If you asked us before we set out to predict the most memorable moments of our then-pending trip we’d likely have described the destinations we were particularly excited to visit. Three years later, we’d say the things we’ve done, rather than those we saw, are the ones that made the most lasting impressions.
That’s mostly because some of those things changed us in important ways. It would be clichéd to say that they expanded our horizons, so I won’t. What I will say is that when we pushed against our comfort zone we found that, time and again, it yielded. But it did more than just give way. It grew and created space for other things we had never previously considered. The more we pushed, the more became possible.
In some ways, RVing is the most important of all our “firsts.” Without it, none of the rest would have ever happened. Moreover, it looms largest as a life altering-decision.
Prior to selling all of our belongings and moving into an RV permanently, we had never spent a single night in one. We never owned an RV before and had never driven anything like it. We had no idea what we were doing and all of our careful plans hinged on it working for us. It was a huge gamble; one that happily paid off.
I’ve always been an adventurous eater. After all, everything I enjoy today I had to try for the first time at some point. A new first is just another opportunity to discover a new favorite. So when I heard about the “best boiled crawfish in New Orleans” I knew I had to give them a try. There was only one problem. I didn’t have the faintest clue how to eat these things.
Zipping along steel cables strung between trees high in the Berkshire Mountains was our first real taste of an adventure sport. Apparently it just whetted the appetite.

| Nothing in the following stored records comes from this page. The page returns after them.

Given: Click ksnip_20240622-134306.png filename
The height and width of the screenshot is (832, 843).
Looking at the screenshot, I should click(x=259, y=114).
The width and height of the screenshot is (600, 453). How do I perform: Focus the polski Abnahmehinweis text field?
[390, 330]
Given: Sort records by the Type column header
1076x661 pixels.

A story about sharing drinks with strangers in an unfamiliar bar that leads to an invitation to accompany those strangers home and ends with our legs wrapped around a giant but gentle steed might be the stuff of bad erotica, but it also pretty accurately describes our first horseback riding experience.
Crawling around through cramped spaces in the dusty dark is not something we ever imagined doing, let alone enjoying. Today we think it is the single best way to experience the world’s subterranean riches.

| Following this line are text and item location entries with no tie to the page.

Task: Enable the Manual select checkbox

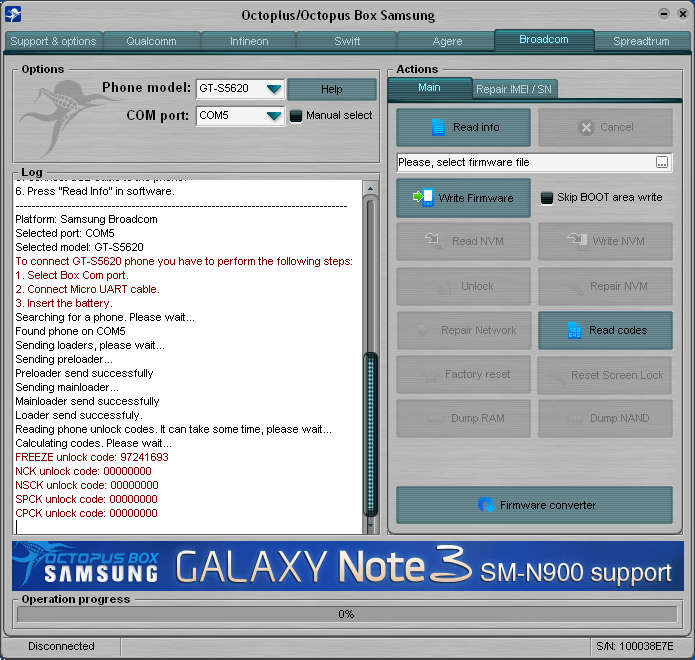Action: [x=296, y=116]
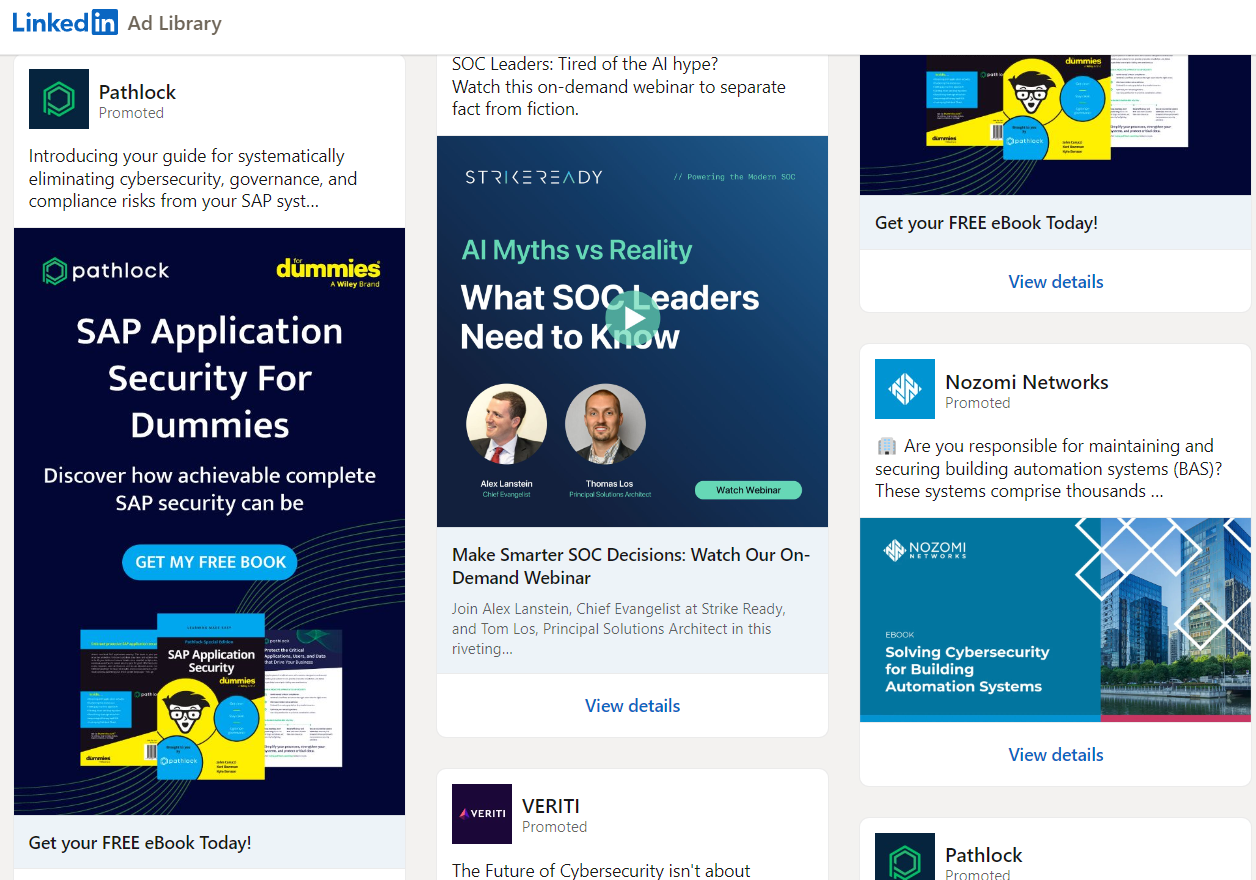This screenshot has width=1256, height=880.
Task: Play the AI Myths vs Reality webinar video
Action: 632,318
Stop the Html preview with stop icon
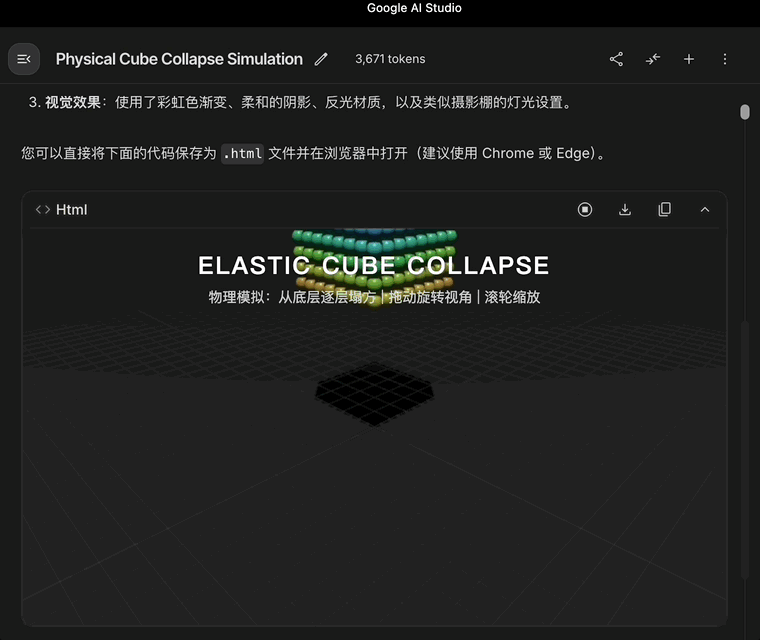The image size is (760, 640). point(585,209)
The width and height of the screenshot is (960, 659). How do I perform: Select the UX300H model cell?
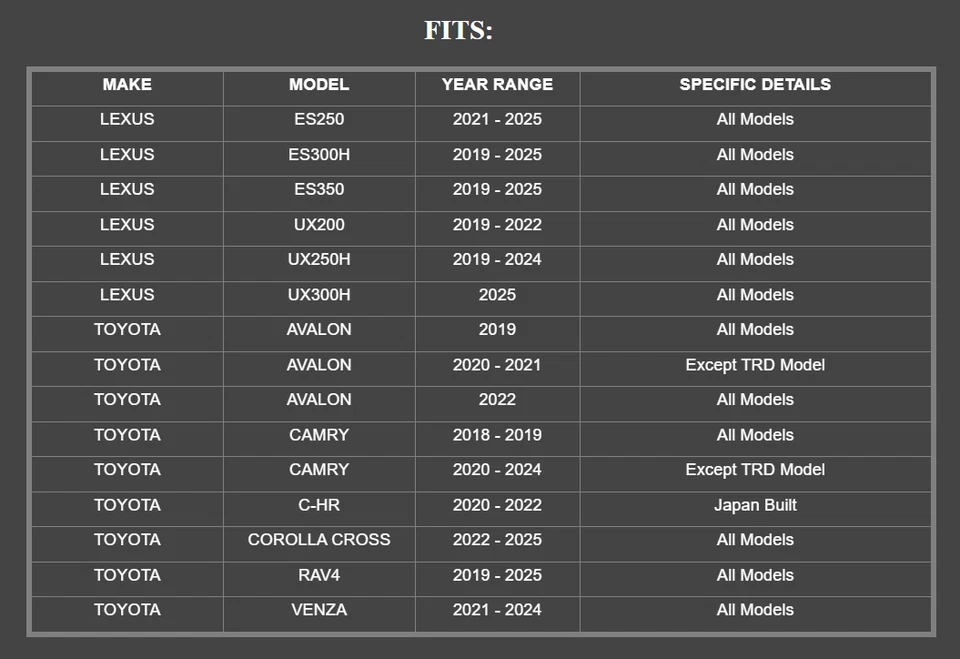point(319,295)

Sea creatures are among the things Shannon most fears in life. Swimming, face in the water, out to the depths of the ocean deliberately searching for scaly things never seemed to make it on her to-do list. Until we did it once, and then added sharks.
There is one thing to be said about biking down Colorado’s Pikes Peak: it beats the hell out of biking up.
“Remembering our guide’s counter-intuitive instructions I tried to lean toward the rocks that conspired to capsize me. The water had other ideas, though. As I threw my weight against the high-side of the kayak, the current turned me completely around. The boulder threatening to tip my kayak was suddenly on my other side. Instead of using my weight against a capsize I found myself leaning into one.”
“At 140 miles per hour, we cruised over the vast Kaibab National Forest in no time flat. Before we even had a chance to get used to the thrill of the helicopter ride, our pilot told us to ‘get ready.’ Suddenly, the forest speeding by beneath us ended and the entire world fell away. We were no longer flying, it seemed, but floating with the Grand Canyon stretching before us as far as we could see.”
Without even knowing or planning for it, all of the boundary pushing we did over the past three years led us to the moment when jumping out of an airplane was simply the next logical, um, leap.
What comes next? Your guess is as good as ours.